**What you should do:**
From the line with "Click the globe public audience icon" down to the final line of the material, please transcribe everything exactly, but leave the pictures out.

**Material shown:**
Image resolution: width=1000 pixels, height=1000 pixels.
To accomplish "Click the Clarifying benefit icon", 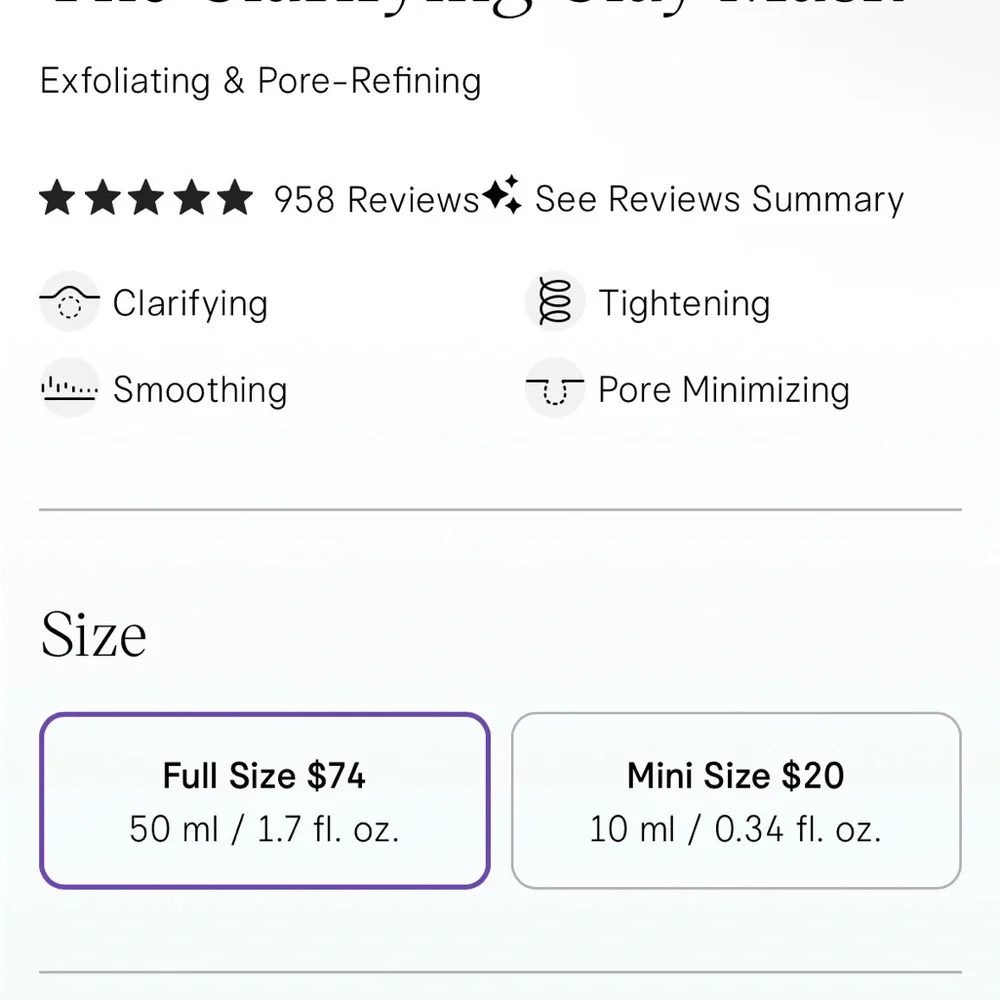I will (70, 302).
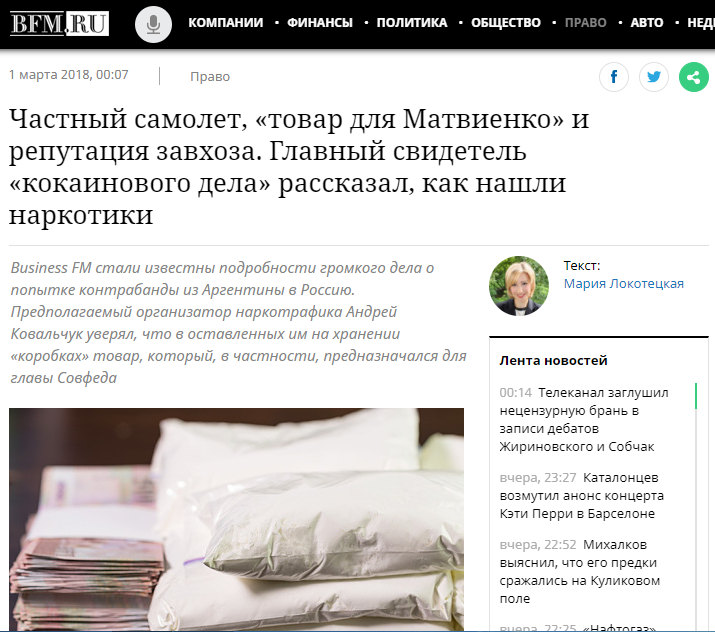
Task: Click the Лента новостей heading
Action: click(x=553, y=361)
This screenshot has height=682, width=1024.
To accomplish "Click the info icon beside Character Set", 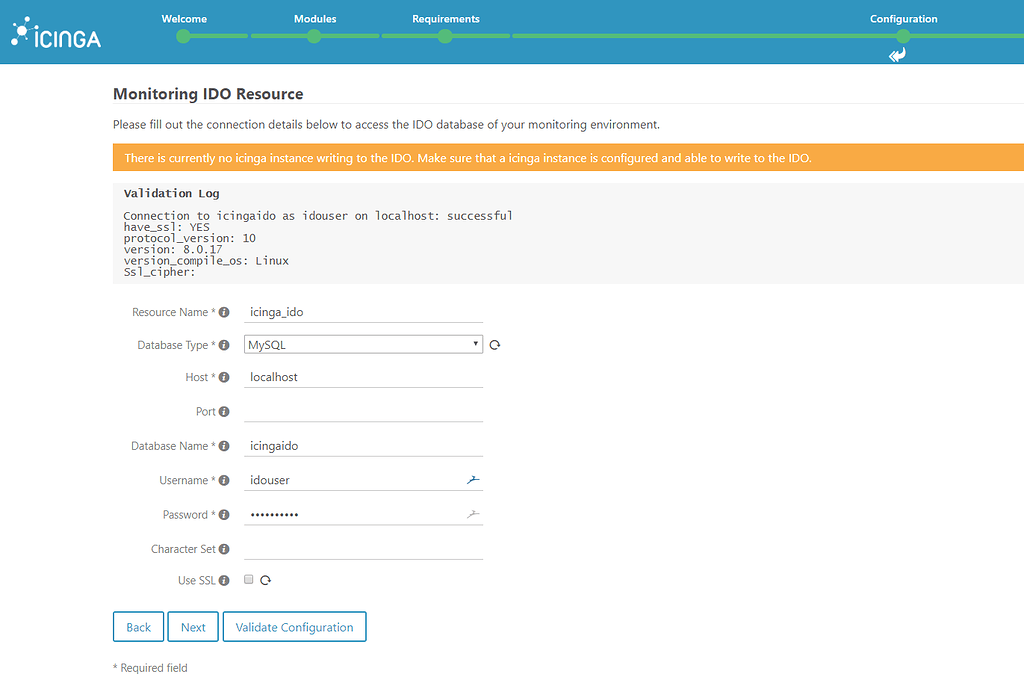I will pyautogui.click(x=224, y=548).
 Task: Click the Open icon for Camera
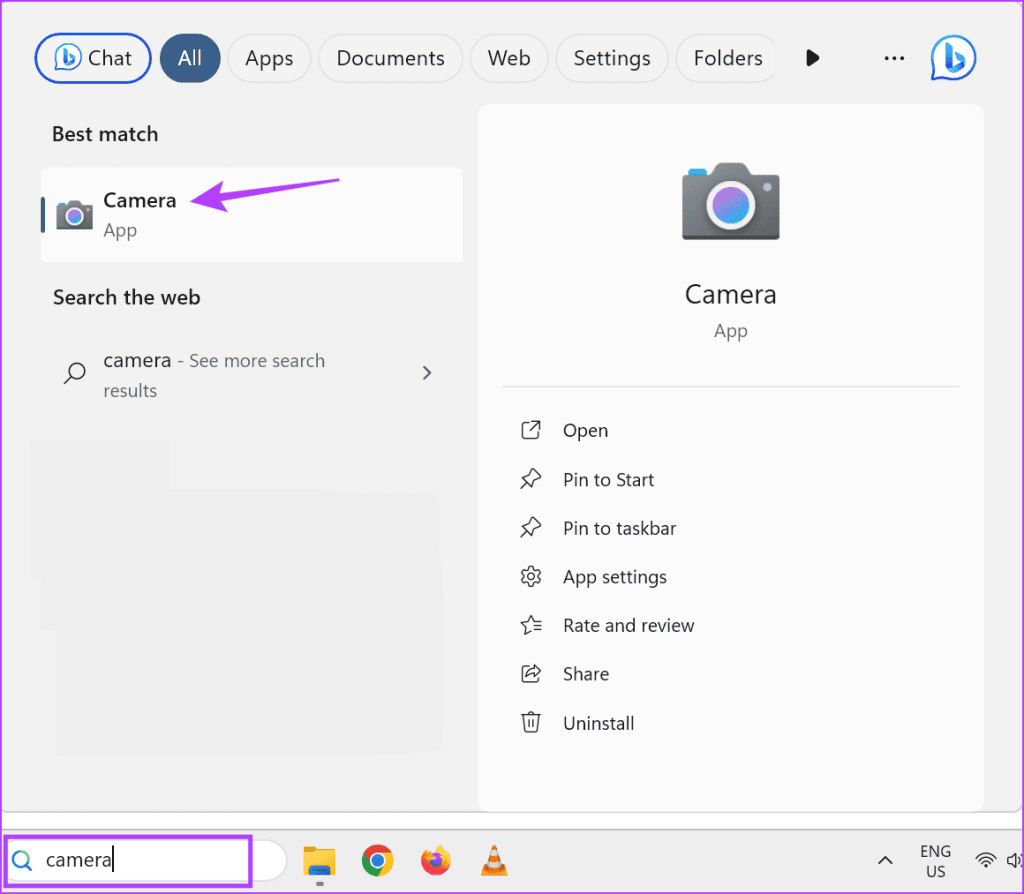pyautogui.click(x=531, y=429)
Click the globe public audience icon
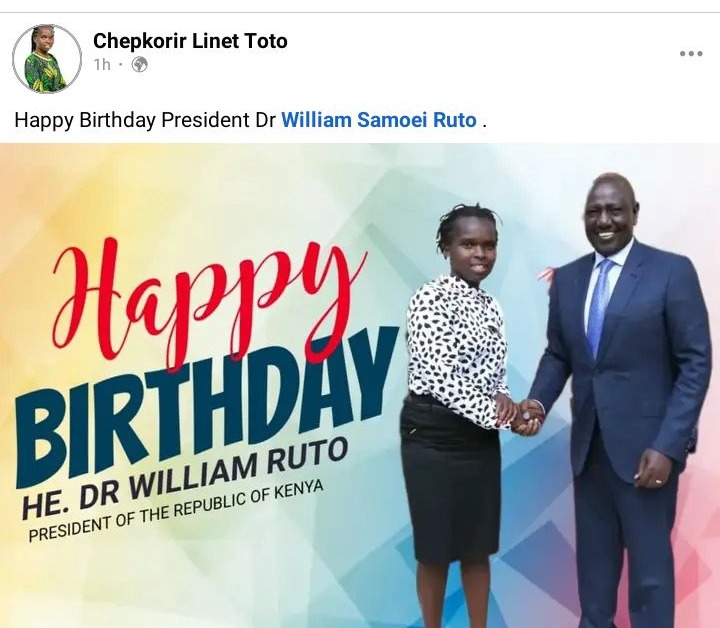Image resolution: width=720 pixels, height=628 pixels. 140,65
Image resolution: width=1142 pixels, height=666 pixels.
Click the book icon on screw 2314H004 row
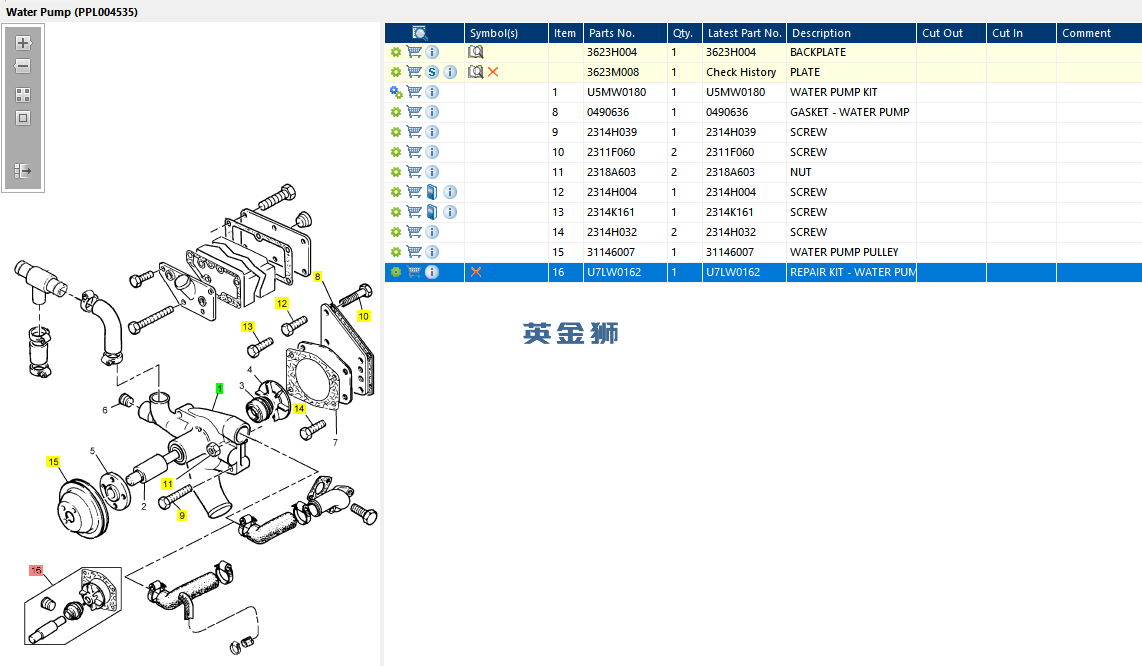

**Task response:**
Click the globe public audience icon
Image resolution: width=720 pixels, height=628 pixels. 140,65
Image resolution: width=1142 pixels, height=666 pixels.
Click the book icon on screw 2314H004 row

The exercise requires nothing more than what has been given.